**PROBLEM**.
According to the text on The Fishball Story, in which year did the stall receive the Michelin Bib Gourmand?

++++ TEXT UNDER STUDY

- Interactive map of The Fishball Story

Restaurant information
- Head chef: Douglas Ng
- Food type: Street food
- Location: 77 Circuit Road, #01-450, Macpherson, 370077, Singapore
- Coordinates: 1°19′43″N 103°53′07″E﻿ / ﻿1.328593°N 103.885378°E
- Website: www.fishballstory.com

= The Fishball Story =

Street food stall in Singapore

The Fishball Story is a street food stall along Circuit Road in Macpherson, Singapore. The food stall was awarded the Michelin Bib Gourmand in 2016. However, the stall failed to qualify for the 2017 edition of the Michelin Bib Gourmand.

++++++++
++++ DATA SHOWN

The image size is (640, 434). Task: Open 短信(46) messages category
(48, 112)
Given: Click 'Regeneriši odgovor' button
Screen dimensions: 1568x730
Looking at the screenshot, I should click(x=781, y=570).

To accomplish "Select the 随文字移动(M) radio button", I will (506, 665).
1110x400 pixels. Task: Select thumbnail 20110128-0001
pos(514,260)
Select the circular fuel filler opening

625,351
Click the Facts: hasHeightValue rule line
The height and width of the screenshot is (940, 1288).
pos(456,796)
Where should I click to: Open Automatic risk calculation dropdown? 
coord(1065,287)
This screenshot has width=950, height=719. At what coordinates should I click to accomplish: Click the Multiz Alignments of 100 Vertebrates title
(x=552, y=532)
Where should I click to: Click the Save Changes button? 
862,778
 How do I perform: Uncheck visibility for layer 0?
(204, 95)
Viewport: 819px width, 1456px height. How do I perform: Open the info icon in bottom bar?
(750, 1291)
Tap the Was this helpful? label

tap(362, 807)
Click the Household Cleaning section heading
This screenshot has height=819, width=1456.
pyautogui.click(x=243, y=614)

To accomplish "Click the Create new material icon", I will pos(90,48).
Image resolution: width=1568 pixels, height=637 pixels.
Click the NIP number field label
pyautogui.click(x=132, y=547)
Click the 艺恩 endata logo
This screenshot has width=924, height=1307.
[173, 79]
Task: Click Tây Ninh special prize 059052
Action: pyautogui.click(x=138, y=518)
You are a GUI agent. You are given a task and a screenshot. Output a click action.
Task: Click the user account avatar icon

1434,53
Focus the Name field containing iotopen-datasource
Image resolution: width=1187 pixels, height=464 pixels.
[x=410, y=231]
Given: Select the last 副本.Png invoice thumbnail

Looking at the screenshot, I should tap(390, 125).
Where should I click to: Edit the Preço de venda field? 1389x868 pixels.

++++++++

**FINISHED TASK**.
2016